Quote, word for word, the line containing "Database (83, 81)" and all lines that follow it to the end of the records, with no pictures.

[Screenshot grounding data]
● ● ●
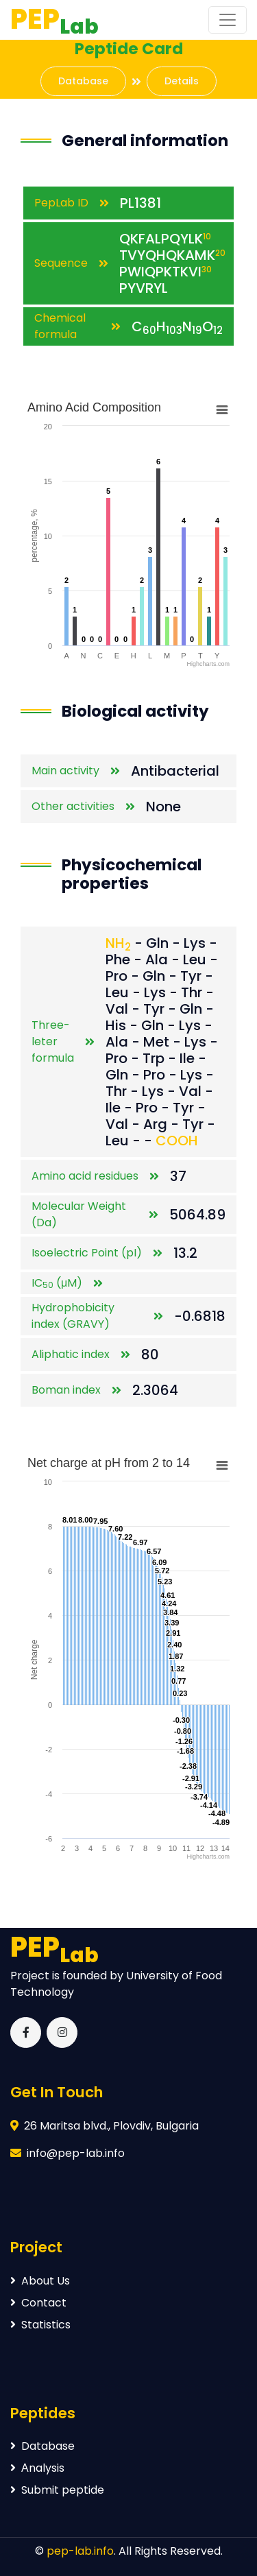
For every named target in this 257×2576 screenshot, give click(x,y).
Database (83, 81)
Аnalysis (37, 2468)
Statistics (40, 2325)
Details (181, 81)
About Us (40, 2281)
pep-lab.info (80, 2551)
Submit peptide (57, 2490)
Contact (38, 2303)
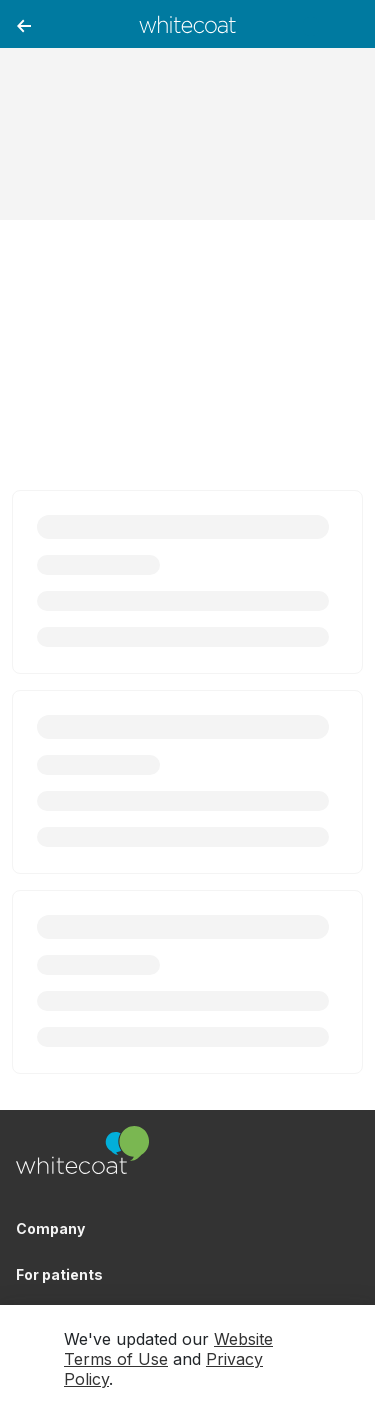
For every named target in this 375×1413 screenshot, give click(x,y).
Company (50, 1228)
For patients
● ● ●
▸ THE ANSWER:
Database (83, 81)
Аnalysis (37, 2468)
Statistics (40, 2325)
Details (181, 81)
About Us (40, 2281)
pep-lab.info (80, 2551)
Submit peptide (57, 2490)
Contact (38, 2303)
For every named target in this 375×1413 screenshot, give click(x,y).
Company (50, 1228)
For patients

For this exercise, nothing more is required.